- Amazon dropped 14 percent in two days, marking its worst two-day tumble since February 2014.
- The company reported disappointing financial results on Thursday.
- Tech stocks fell broadly on Monday, with the Nasdaq closing down 1.6 percent.
Amazon shares closed down 6.3 percent on Monday suffered their steepest two-day tumble in more than four years, as investors continued to flee the stock following Thursday's disappointing earnings report.
The stock dropped $103.93 to $1,538.88 at the close, after losing $139.36, or 7.8 percent, on Friday, and is trading at its lowest price since April, down 23 percent over the past month. The 13.7-percent drop over two days is the biggest decline since February 2014, when the shares plummeted 14.1 percent.
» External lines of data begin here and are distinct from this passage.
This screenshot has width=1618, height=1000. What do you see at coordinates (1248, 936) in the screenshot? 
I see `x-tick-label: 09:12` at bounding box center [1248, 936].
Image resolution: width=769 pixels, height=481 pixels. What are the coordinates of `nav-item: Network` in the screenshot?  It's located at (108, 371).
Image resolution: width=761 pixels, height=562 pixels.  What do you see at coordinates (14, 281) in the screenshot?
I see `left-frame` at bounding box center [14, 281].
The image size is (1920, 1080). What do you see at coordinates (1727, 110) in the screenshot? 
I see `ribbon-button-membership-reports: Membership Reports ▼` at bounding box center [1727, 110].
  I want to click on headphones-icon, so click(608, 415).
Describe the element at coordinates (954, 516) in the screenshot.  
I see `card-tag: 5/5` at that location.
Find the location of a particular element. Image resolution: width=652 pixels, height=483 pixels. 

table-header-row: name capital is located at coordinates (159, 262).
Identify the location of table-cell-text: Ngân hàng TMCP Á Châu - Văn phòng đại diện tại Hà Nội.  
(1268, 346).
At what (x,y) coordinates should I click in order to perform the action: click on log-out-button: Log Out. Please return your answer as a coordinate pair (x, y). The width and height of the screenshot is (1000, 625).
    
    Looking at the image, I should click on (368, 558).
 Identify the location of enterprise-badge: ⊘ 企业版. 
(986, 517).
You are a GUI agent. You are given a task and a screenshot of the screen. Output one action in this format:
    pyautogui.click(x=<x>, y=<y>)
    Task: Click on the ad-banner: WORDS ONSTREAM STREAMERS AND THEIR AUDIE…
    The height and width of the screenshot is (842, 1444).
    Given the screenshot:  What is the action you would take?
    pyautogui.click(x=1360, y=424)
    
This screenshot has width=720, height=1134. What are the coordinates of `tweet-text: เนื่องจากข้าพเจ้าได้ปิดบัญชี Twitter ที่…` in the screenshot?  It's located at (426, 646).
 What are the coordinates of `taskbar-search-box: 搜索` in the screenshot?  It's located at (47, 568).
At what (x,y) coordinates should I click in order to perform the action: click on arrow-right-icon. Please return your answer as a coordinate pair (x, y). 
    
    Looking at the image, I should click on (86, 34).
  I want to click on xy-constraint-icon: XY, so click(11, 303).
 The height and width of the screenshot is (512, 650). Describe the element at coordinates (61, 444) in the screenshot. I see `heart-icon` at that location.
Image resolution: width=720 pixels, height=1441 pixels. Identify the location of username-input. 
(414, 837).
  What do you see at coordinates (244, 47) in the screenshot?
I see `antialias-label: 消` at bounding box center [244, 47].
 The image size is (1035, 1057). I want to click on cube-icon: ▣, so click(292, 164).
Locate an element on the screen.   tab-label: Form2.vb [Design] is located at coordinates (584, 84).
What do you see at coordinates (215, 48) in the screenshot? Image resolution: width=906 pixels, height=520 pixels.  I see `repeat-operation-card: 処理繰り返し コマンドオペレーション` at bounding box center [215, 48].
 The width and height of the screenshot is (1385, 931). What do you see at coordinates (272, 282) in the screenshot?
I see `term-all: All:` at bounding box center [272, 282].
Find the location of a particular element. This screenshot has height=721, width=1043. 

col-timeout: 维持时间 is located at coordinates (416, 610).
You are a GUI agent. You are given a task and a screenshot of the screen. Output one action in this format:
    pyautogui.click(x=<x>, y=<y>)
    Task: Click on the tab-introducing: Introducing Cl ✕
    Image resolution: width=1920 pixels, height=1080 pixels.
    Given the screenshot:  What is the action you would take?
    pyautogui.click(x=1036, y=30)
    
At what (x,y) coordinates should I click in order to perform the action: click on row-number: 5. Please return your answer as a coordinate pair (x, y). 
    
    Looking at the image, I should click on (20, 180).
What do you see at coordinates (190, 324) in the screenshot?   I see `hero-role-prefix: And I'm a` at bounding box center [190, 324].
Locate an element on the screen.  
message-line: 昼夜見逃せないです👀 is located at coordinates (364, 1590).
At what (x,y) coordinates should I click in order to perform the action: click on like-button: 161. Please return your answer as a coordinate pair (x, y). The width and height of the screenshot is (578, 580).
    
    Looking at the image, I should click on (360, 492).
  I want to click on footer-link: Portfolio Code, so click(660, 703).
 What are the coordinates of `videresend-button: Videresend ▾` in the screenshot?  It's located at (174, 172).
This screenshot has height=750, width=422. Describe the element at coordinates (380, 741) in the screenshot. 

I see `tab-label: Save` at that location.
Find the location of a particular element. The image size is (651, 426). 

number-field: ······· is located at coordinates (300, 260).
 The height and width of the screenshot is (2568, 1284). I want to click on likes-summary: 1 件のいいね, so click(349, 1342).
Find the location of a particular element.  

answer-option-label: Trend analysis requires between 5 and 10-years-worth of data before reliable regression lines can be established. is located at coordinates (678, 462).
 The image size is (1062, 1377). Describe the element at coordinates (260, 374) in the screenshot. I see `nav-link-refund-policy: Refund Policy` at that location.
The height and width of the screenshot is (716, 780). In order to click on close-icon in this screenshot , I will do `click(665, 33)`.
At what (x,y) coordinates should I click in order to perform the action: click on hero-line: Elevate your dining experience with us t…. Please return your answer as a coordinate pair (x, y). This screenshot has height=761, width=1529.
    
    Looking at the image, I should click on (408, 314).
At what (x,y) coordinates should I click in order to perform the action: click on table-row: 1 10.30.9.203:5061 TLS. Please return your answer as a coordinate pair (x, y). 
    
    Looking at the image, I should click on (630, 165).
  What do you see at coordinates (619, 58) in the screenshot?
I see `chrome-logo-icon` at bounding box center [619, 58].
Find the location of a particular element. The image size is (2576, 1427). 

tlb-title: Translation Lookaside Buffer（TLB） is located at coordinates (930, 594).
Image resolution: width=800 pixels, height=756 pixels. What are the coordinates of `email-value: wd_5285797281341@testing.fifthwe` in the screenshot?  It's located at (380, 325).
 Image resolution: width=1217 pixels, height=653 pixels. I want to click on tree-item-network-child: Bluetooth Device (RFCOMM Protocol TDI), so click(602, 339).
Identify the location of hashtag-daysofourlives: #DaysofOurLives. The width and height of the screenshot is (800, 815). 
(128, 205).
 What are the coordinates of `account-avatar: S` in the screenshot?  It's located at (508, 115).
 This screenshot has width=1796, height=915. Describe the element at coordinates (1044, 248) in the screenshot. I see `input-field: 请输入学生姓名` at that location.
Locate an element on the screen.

Amazon reported third-quarter revenue last week that trailed analysts' estimates and also provided a fourth-quarter outlook that was below expectations. The stock dragged down the Nasdaq, which closed down 1.6 percent on Monday. Netflix, which like Amazon has been a favored stock for tech investors in recent years, is in the midst of a hefty two-day drop, down 9 percent.
Monday was a tumultuous day for tech stocks broadly as markets opened to the news that IBM agreed to buy cloud software distributor Red Hat for $34 billion, a 63 percent premium. Red Hat surged on the news, while IBM was down 4.1 percent.